The reason why it’s not true is because we live in a fiat currency system, where the United States government can create an infinite number of dollars at no cost to meet its obligations. A Treasury bill is a promise that the government will give you US dollars–something that the United States government can produce infinitely and at no cost.
That’s the reason why interest rates on United States debt have only gone down even as the debt has ballooned. That’s the reason why Great Britain has very low rates on its debt despite having very high debt-to-GDP. That’s the reason why Japan has an astounding debt-to-GDP ratio and still enjoys some of the lowest rates ever. Investors have bet for so long that there would be a run on Japanese debt and have ended up so ruined that in financial circles that trade is called “the Widowmaker”. (Here’s a more detailed analysis by my former colleague Joe Weisenthal at Business Insider.)
Well, what about Argentina? Argentina had to default on its debt because it had pegged its currency to the US dollar. It wasn’t sovereign with regard to its currency since it had to maintain its currency’s peg. It wasn’t Argentina’s debt that caused it to default, it was its currency peg.
What about Greece? Same thing. Greece hasn’t used its own currency for ten years. Of course it’s going bankrupt.
You don’t have to take my word for it. How about Alan Greenspan? He said (PDF): ”[A] government cannot become insolvent with respect to obligations in its own currency. A fiat money system, like the ones we have today, can produce such claims without limit.”
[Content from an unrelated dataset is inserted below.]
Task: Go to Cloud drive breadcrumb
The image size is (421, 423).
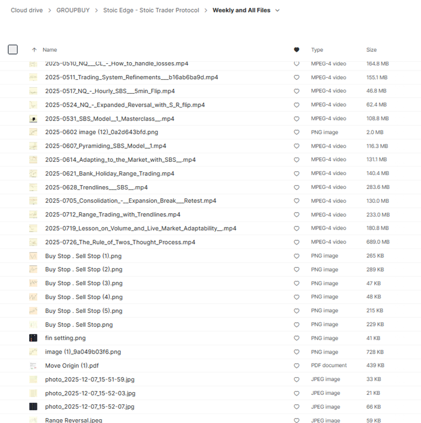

Well, in theory, yes. But probably not. Why is that? Because the US has an even bigger advantage than just being sovereign in its own currency (hi Greece), it also holds the reserve currency. The US dollar is the main currency that is used in most international transactions, it is held by all of the world’s central banks, and so forth.
Why is this important? Well, another way to define inflation is to say that the supply of a currency gets out of whack with its demand: too much currency chasing too few people who want to hold it, and so its value drops. Well, when you have the reserve currency, the demand for your currency is always going to be extremely strong. There’s always going to be tons of people, all around the world, who want to use US dollars, because their transactions are conducted in US dollars. (And it’s highly unlikely that this will change soon–being the reserve currency has a network effect, meaning everyone uses the dollar as the reserve currency because everyone else uses it, creating a self-reinforcing cycle that’s extremely hard to break.)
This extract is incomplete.